> **Votre travail**:
1) Selon le texte source, pourquoi le plus ancien des trois murs mis au jour remonterait-il au début du XIe siècle ? Répondez en une à trois phrases.
2) Veuillez recopier le passage du texte source allant de « Un logis plus » jusqu'à « Beauvais, p. 8). » inclus, en remplaçant « logis » par « bâtiment ».
3) Relevez tous les motifs décoratifs que le texte source signale sur les chapiteaux et leurs tailloirs.

> **Texte source**:
Outre cette corniche, et le portail roman surbaissé qui donnait sur la rue, le rez-de-chaussée de l'aile B conservait au revers du même mur une arcature en orbe-voie de grande qualité, dans un mur bâti en moyen appareil très régulier : 2 arcs surbaissés, au profil comparable à celui du portail extérieur, retombaient sur de courtes colonnettes adossées aux piédroits extrêmes ou à un pilier médian, et posées sur une banquette; le travail en était extrêmement soigné: extrados des arcs souligné par un cordon saillant mouluré ; tailloirs des chapiteaux continués en cordons d'imposte. Sur les chapiteaux : feuilles d'acanthes épanouies, droites ou aux enroulements très dynamiques ; tailloirs, indépendants des corbeilles, ornés de palmettes et de grappes de fruits. Leur style permet de dater l'édifice des années 1140.

Un logis plus ancien avait précédé cette maison: lors du démontage du mur comprenant les arcades, il fut "...mis au jour trois murs construits l'un dans l'autre... dont le plus ancien remonterait au début du XIe siècle, à en juger par le mode de construction et l'appareil, proche de celui de la Basse-Œuvre. C'est... dans le blocage du mur que fut découvert un élément d'archivolte roman, qui lui aussi a une parenté incontestable avec ceux de la façade de l'église de la Basse-Œuvre" ( LEMAN, Fouilles de Beauvais, p. 8).

> **Données fournies**:

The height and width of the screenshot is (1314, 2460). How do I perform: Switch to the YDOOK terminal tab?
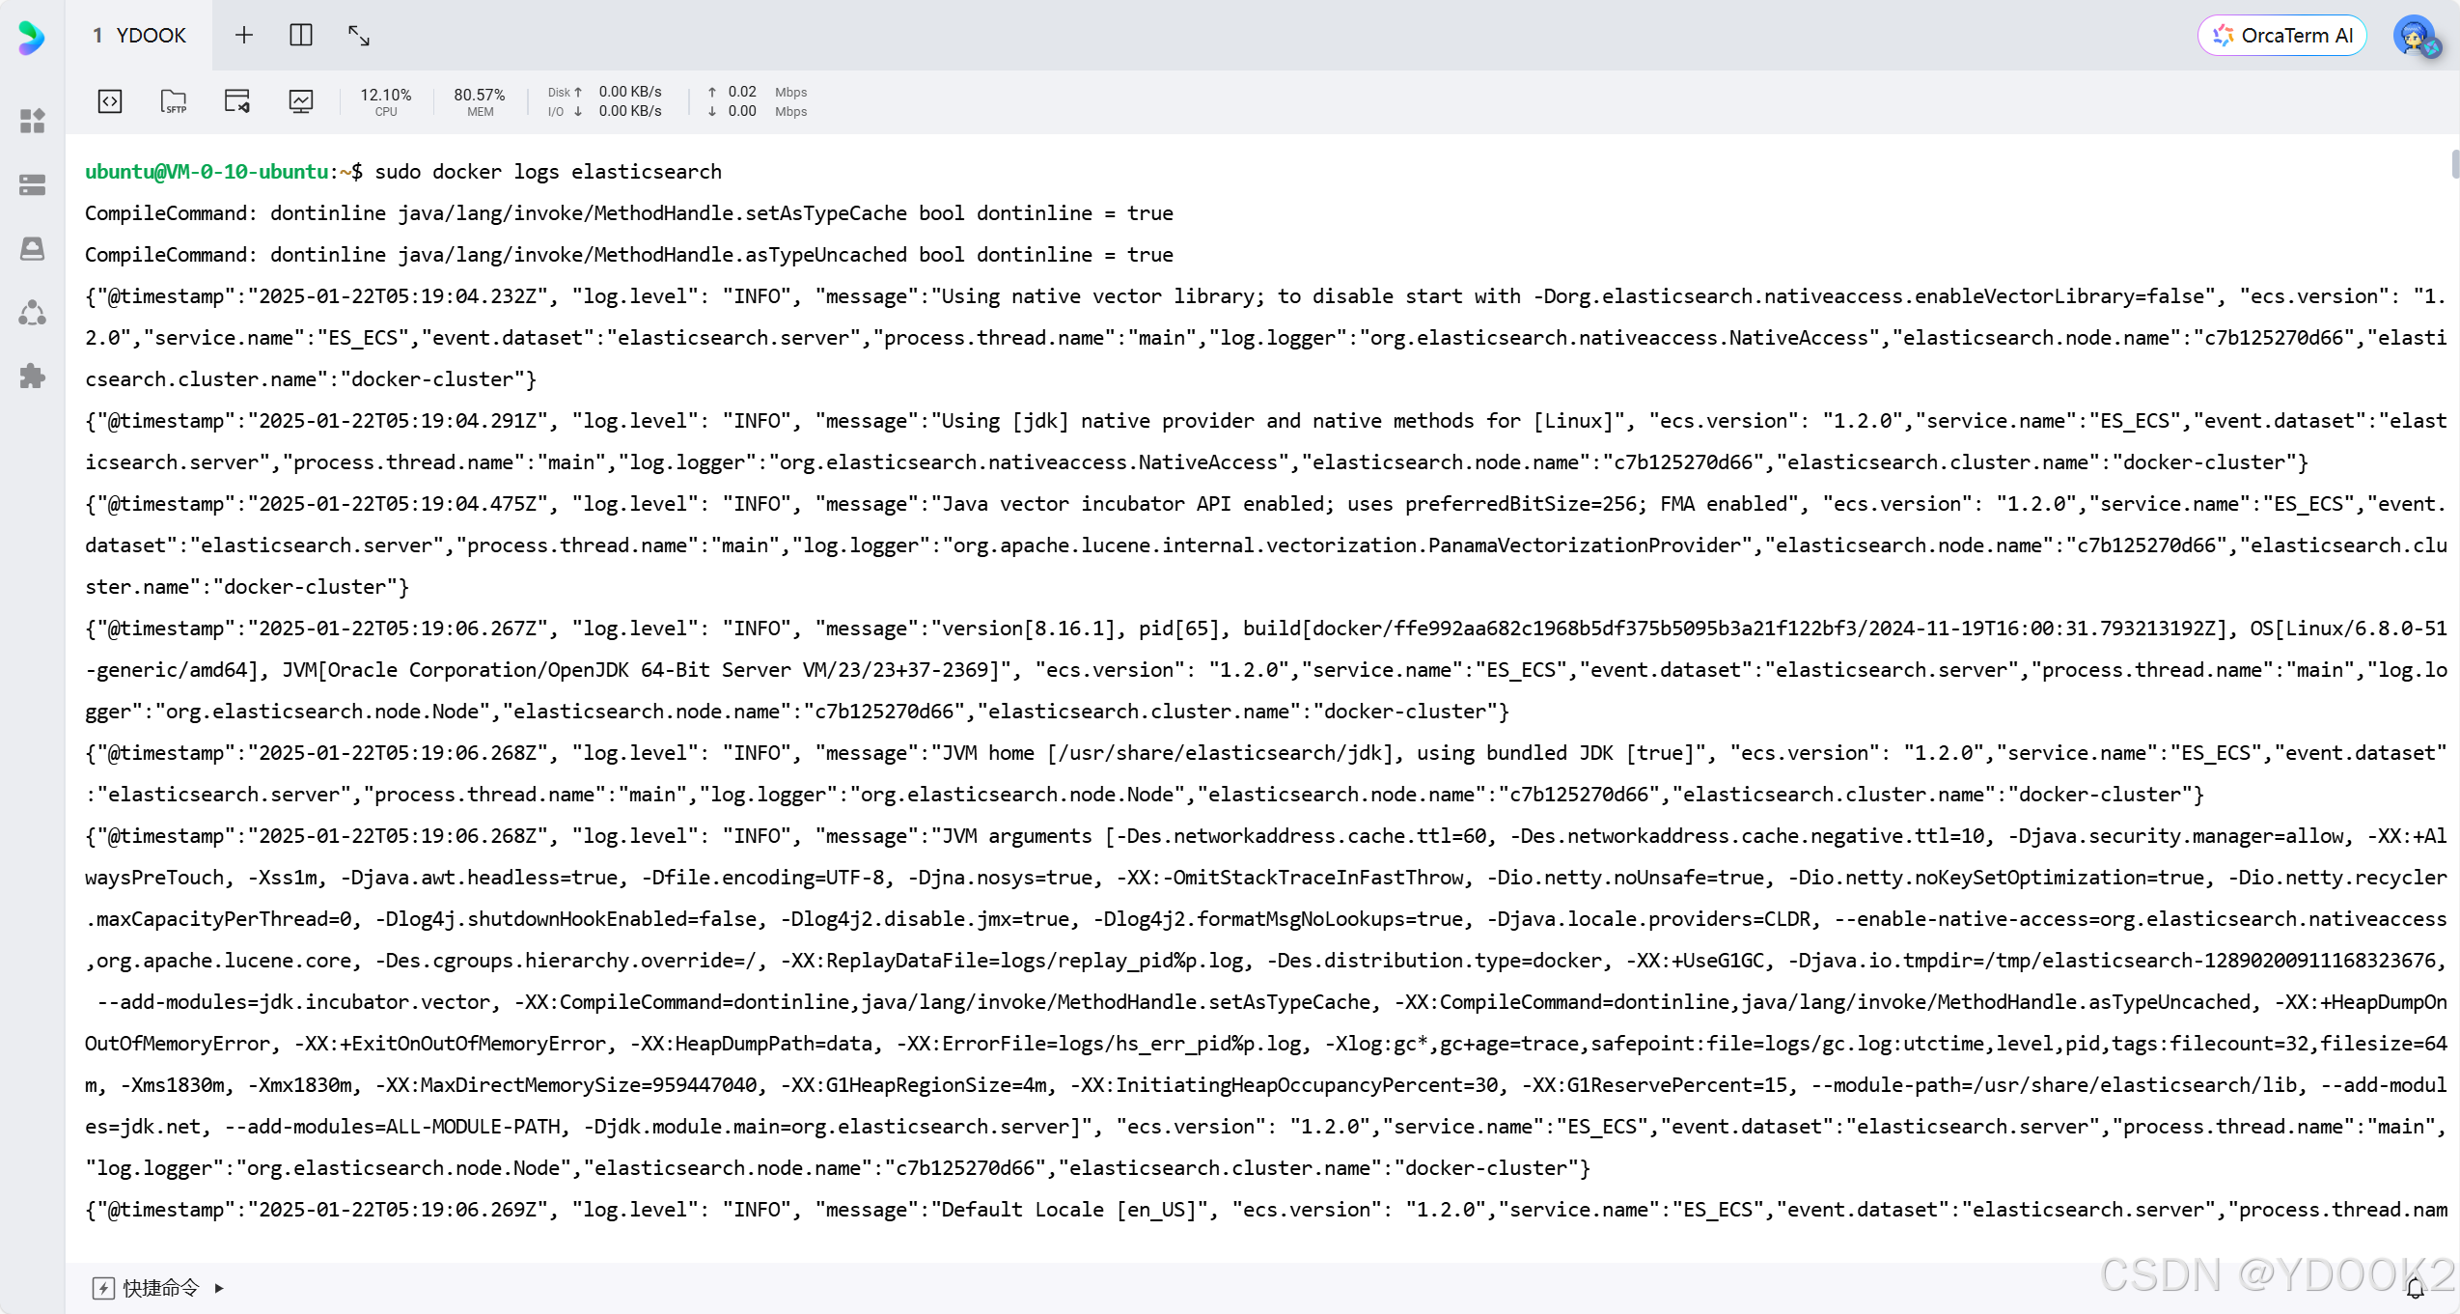(x=141, y=36)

> **Solutions par tâche**:
1) Cette datation s'appuie sur le mode de construction et sur l'appareil de ce mur. Cet appareil est proche de celui de la Basse-Œuvre.

2)
Un bâtiment plus ancien avait précédé cette maison: lors du démontage du mur comprenant les arcades, il fut "...mis au jour trois murs construits l'un dans l'autre... dont le plus ancien remonterait au début du XIe siècle, à en juger par le mode de construction et l'appareil, proche de celui de la Basse-Œuvre. C'est... dans le blocage du mur que fut découvert un élément d'archivolte roman, qui lui aussi a une parenté incontestable avec ceux de la façade de l'église de la Basse-Œuvre" ( LEMAN, Fouilles de Beauvais, p. 8).

3)
- feuilles d'acanthes épanouies
- palmettes
- grappes de fruits